When Chet Huntley gave you the “facts,” few people doubted them. Americans had their myths and misconceptions, but all had the same ones.

Now, news and opinion are available from hundreds of different websites, blogs, and “news channels.” An internet user is “fed” news that he wants to see. There is no effort to deliver impartial “news.” Instead, the new media merely stroke the prejudices of their target audiences like a pet owner caressing his cat.

Fixed ideas are no longer challenged; they are embellished… justified… and reinforced.

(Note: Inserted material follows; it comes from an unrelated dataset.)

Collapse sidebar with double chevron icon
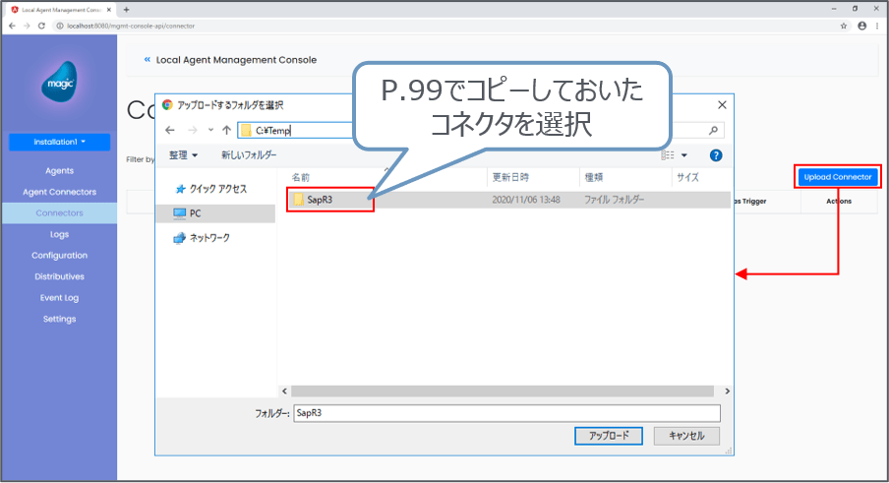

And it was in this new world of fake news, fake money, fake statistics, and fake policies that Donald J. Trump saw his opportunity. Politics is more important to the financial world than it has been for generations. And Trump is more important to politics – for good or for bad, we don’t yet know.

This is partly because he will take office at a critically dangerous period, with a $35 trillion bubble in excess debt…

There Is No More Road

Clinton, Bush, and Obama were all able to kick the can down the road. But Trump may have run out of road. For an investor, that is the most important question of 2017.

We predict, through no fault of his own, that the can will blow up on “The Donald.” How and why are the subject of many of these Diary entries as well as our monthly newsletter, The Bill Bonner Letter.

Of course, we could be wrong. But we’re walking on the sunny side of the street here. In this case, being wrong would mean an even worse disaster.

Either that $35 trillion bubble explodes on Donald Trump, or it blows up on his successor… in an even bigger explosion. Because it can only be booted down the road by adding more debt… making it bigger and more dangerous.

Grudges and Beefs

But let’s begin by looking at how Donald Trump has changed the political system of the United States of America…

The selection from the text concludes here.